Spencer Tracy_ A Biography - James C. Curtis [136]
Back in Los Angeles, Carroll called her late one night and told her that Spence was drinking and refusing to eat. He was sure that she was mad at him, Carroll said, sure he had lost her for good, but if she would come down to the hotel and personally ask him to, Spence said that he would stop.
Loretta was skeptical, unwilling to be seen in the lobby of the Beverly Wilshire at one in the morning asking for Mr. Tracy’s room, but Carroll thought it might somehow work. He sent a limo for her and met her at the hotel’s basement elevator. Upstairs, she found Spence sitting on the floor, propped in a corner, his pajamas askew and barely coherent. He told her he was sure he wouldn’t be this way if only they were able to get married. And as she put her arms around him, he leaned into her and began to cry.
Back at Fox, Tracy went into a musical comedy called Bottoms Up and was soon being linked in the gossip columns with the film’s leading lady, a petite British import named Pat Paterson. “If the off-set scenes of Pat Paterson, English beauty brought here by Winfield Sheehan, and Spencer Tracy were put into one picture you might see the beginning of a romance,” Louella Parsons wrote. “These two are in the same picture, but that doesn’t necessitate lunching together, talking together, and seeing each other at every possible moment. Maybe Spence is just trying to make Loretta Young jealous, or maybe it’s a lovers’ quarrel, but all the Fox studio is agog over his attentions to Pat Paterson, who is as blond as Loretta and the same type.” At twenty-three, Paterson was three years older than Loretta, getting used to a new country and clearly on the make. After an initial flurry of attention from Tracy, she met actor Charles Boyer at a studio gathering and was Mrs. Boyer within the space of a few weeks.

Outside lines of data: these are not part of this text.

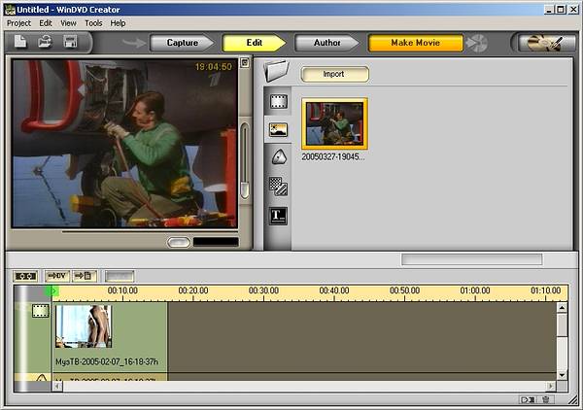Click the New Project icon

click(20, 42)
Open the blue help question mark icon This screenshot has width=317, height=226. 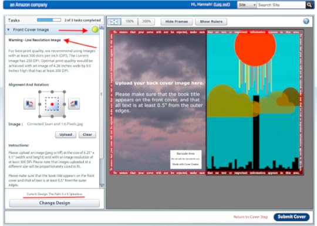(x=306, y=21)
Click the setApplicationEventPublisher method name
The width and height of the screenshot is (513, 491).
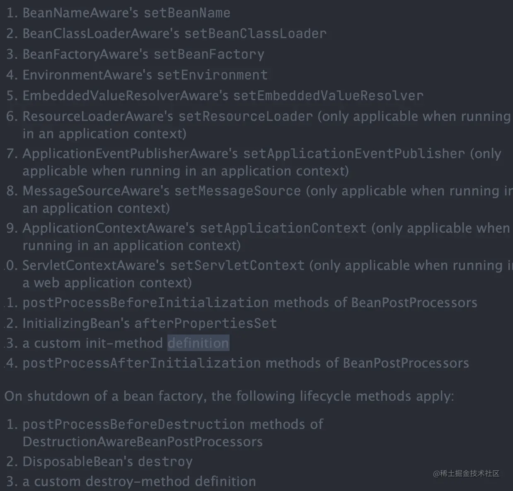[x=354, y=154]
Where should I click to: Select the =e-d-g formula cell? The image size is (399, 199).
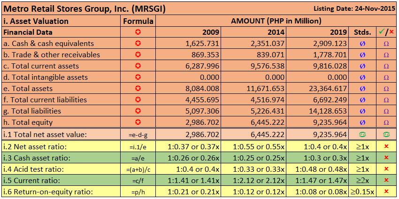pos(138,135)
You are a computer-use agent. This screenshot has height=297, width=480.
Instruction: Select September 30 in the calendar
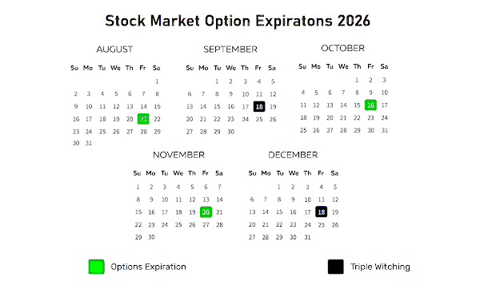tap(231, 132)
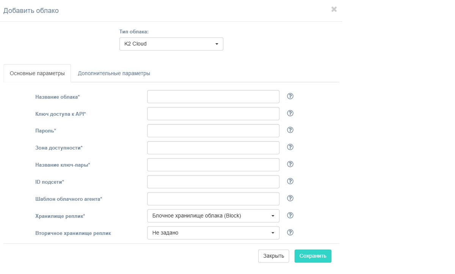Expand the Не задано secondary storage dropdown

tap(213, 233)
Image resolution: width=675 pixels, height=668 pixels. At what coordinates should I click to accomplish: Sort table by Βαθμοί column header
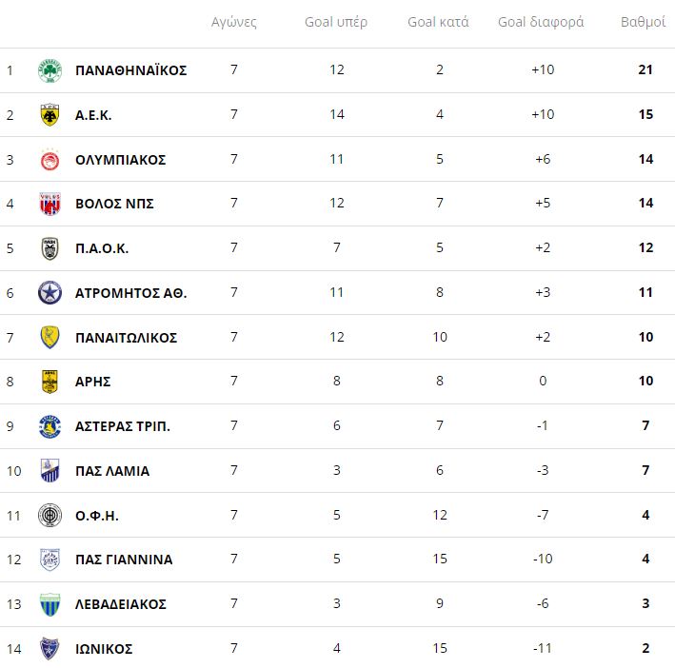point(643,22)
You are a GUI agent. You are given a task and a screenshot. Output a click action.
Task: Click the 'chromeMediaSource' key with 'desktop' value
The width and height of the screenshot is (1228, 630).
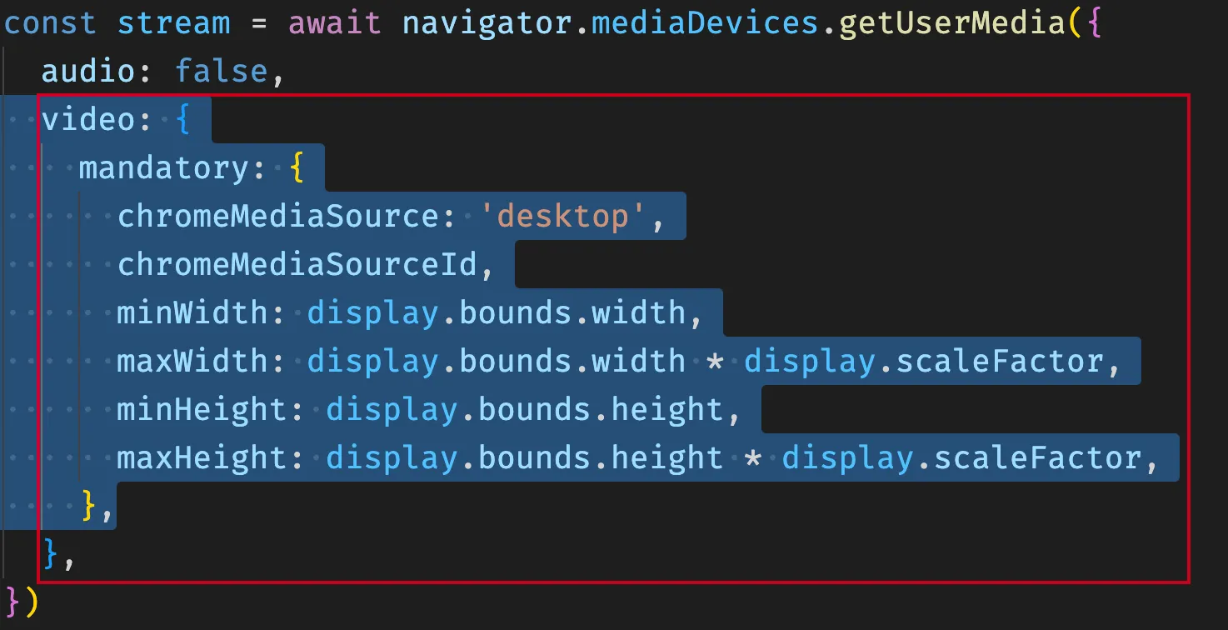tap(279, 217)
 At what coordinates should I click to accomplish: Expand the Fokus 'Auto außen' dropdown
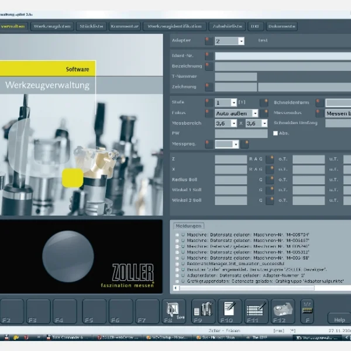(x=255, y=113)
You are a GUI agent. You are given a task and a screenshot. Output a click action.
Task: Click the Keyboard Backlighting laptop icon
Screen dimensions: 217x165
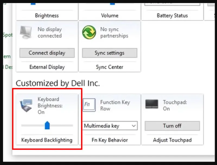[26, 106]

Spence and Loretta were back out in public again by the first of the year, going to films together and attending industry functions. On New Year’s Eve they went to a movie—“a lousy movie,” Tracy emphasized—and stopped at a hamburger stand on the way home. For Loretta’s twenty-first birthday they celebrated in grand style with Duke and Josie Wayne. The following weekend, they accompanied the Waynes to Palm Springs. A few years earlier, when Duke was under contract to Fox, there was talk of teaming the two of them. “It’s a good thing you’re good looking,” Spence would say, “because you can’t act your way out of a paper bag.” The affable Wayne would just laugh and say, “That’s right, Fats. I’ll catch on, then you watch out!”
The one time Loretta met Mother Tracy, Carrie was as cold as a Milwaukee winter, and it dawned on her that she was regarded by Spence’s mother as her son’s mistress. Shortly thereafter, Tracy agreed to an interview with journalist Gladys Hall for a piece in Movie Mirror magazine “if it would protect Loretta—I want to protect Loretta in this.” The assumption around town, of course, was that Loretta Young was responsible for the breakup of the Tracy marriage, when, as Spence always insisted, it in no way concerned her.
How could it? I mean, how could it because—as a matter of recorded and verifiable fact—and the register of the Chateau Elysée plus the starting date of our picture, Man’s Castle, will bear me out—I was registered at the Elysée here in Hollywood three weeks before I ever set foot on the first set of Man’s Castle. If anyone is sufficiently interested or sufficiently skeptical to want to check me on this, the data is available. And before I started to work on that picture, I had never done more than lay eyes on Loretta Young a couple of times, here and there around town. I had never exchanged four words with her. I don’t suppose that I had ever so much as passed a remark about her.